Naturally-Sweetened Granola Needs Natural Sweeteners
The original recipe — which I’ll include here — calls for molasses which I thought I had, but turns out I didn’t. So I just added more honey along with the maple syrup. Those two things — honey and syrup — are applied delicately. The finished granola isn’t too sweet; it’s just sweet enough.
And the addition of cinnamon and ginger gives it just enough complexity so it doesn’t feel like health food. Which it normally isn’t. Except this one is.
Get it Good and Toasty
Your main goal, once you pop it into a 275 oven, is to take it as far as you can without burning it. The toastiness is what gives this naturally-sweetened granola its signature crunch; take it out too early, you’ll have some dusty, oaty, sandbag filler.
But this stuff? It feels like such a treat. Especially if you splurge on the dried fruit that you add. I went for dried cherries, which are my favorite.
With some full-fat yogurt (Marco says it’s okay!) and some fresh blueberries, this granola makes for a breakfast of champions. And though there’s some sugar in there, there’s not twenty grams of it. And the chia seeds make it undeniably healthy. So thank you Marco Canora for my new go-to granola recipe!
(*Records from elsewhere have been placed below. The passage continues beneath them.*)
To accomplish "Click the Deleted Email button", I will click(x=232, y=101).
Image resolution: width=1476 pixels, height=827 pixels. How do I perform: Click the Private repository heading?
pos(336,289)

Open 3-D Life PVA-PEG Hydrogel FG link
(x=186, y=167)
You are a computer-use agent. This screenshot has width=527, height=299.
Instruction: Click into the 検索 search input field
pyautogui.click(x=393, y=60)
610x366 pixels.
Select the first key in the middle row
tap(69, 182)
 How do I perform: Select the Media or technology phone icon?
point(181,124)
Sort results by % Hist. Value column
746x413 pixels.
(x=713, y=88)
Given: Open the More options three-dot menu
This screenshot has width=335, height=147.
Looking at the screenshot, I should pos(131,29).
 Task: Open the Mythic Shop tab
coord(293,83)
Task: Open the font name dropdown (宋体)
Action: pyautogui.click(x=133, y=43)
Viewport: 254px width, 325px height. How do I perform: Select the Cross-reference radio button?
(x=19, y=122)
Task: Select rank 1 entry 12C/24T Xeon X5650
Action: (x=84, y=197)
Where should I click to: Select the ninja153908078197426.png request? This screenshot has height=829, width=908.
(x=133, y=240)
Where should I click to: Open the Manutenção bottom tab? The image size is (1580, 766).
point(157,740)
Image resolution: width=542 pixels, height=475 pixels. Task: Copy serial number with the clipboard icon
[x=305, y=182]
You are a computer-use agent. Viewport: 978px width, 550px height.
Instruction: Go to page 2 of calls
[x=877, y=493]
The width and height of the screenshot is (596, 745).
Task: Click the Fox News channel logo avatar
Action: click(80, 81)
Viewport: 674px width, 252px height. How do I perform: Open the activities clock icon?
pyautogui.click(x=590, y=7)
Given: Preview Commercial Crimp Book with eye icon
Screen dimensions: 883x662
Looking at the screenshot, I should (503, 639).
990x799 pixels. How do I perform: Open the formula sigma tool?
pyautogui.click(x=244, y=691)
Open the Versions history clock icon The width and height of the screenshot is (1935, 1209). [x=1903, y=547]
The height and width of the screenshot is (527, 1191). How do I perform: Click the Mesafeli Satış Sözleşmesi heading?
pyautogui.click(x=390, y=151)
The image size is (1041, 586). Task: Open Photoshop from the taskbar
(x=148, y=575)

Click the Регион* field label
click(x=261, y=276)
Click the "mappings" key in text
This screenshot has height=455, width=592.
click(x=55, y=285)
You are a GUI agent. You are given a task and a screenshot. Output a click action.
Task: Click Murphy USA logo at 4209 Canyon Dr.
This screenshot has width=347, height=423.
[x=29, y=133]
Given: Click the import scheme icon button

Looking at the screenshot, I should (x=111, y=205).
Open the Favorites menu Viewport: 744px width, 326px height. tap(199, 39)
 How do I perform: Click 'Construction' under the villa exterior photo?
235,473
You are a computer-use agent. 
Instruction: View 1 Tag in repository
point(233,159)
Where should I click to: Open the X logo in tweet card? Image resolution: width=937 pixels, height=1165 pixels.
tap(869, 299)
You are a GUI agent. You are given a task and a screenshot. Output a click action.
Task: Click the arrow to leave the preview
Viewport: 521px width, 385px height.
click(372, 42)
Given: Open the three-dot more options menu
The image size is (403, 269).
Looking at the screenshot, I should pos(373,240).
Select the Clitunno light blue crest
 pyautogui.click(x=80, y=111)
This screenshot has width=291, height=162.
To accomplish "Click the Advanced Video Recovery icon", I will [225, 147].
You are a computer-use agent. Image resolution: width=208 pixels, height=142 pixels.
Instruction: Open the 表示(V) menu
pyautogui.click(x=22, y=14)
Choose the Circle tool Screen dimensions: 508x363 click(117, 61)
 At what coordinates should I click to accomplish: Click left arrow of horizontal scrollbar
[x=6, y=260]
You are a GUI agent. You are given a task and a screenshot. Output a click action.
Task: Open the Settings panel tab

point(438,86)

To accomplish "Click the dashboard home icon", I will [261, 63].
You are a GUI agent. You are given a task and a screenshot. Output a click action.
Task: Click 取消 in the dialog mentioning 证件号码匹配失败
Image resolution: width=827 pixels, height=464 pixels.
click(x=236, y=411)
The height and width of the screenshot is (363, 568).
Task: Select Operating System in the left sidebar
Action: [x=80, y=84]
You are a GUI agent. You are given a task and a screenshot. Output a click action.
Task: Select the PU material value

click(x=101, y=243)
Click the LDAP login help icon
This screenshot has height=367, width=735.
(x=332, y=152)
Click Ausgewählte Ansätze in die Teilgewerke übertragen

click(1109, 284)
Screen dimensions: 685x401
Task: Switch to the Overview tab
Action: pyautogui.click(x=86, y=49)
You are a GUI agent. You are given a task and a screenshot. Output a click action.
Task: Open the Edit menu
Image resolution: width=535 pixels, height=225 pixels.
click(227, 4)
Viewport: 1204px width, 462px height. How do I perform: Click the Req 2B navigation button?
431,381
- 1/3 cup virgin coconut oil
- 1 teaspoon ground cinnamon
- 1 teaspoon ground ginger
- 2 tablespoons unsulfured blackstrap molasses If you don't have, just replace with an equal amount of maple syrup or honey
- 1/4 cup maple syrup
- 2 tablespoons chestnut honey Regular honey works great too
- 4 cups old-fashioned rolled oats
- 1/4 cup chia seeds
- 1/2 cup raw hulled pumpkin seeds
- 1/2 cup raw hulled sunflower seeds
- 1 cup raw cashews I used pistachios; walnuts and almonds would work well too
- 1 cup unsweetened coconut flakes
- Fine sea salt
- 1/2 cup dried cranberries or cherries or even raisins
- Preheat the oven to 275. Line 2 baking sheets with parchment paper.
- In a small saucepan, combine the coconut oil, 2 tablespoons water, cinnamon, ginger, molasses, maple syrup, and honey and whisk over medium-low heat until everything is melted together, 3 to 5 minutes.
- In a large bowl, combine the oats, chia seeds, pumpkin seeds, sunflower seeds, cashews, coconut flakes, and a couple of pinches of salt (I was pretty generous with salt because I like that punch). Pour the wet ingredients over the oat mixture and stir until thoroughly combined.
- Divide the granola between the baking sheets and spread in a thin, even layer. Bake for 30 minutes, then stir with a spatula. Continue baking until the oats are golden brown, 10 to 15 minutes longer. Let the granola cool completely on the baking sheets; it will harden and become crispy as it sits. Divide the dried cranberries or cherries or raisins between the two batches and toss to combine. Store in airtight containers at room temperature.
Reasons to Make Granola This Weekend
Granola, Yogurt, and Peach Parfaits in Mason Jars
4 thoughts on “Naturally-Sweetened Granola”
I have been using this recipe for years.https://www.davidlebovitz.com/granola-recipe/
the applesauce or fruit purée is a great binder as well as a low sugar sweetener. I cut back on the honey and oil using a small amount of avocado oil. I usually combine rolled oats with rye and triticale flakes and sometimes quinoa flakes. I also add hemp seeds and goji, and dried mulberry. I don’t know what the nutritional value is but it tastes better than any packaged granola.
The granola recipe in the Prune cookbook is also very good. It also uses honey and maple syrup to sweeten.
Love the Prune cookbook… except I’ve never cooked anything from it. Will try the granola next! Thanks.
Love that cookbook…..just recently made the Wild Salmon in Parchment with olives, fennel and lemon…..so delicious!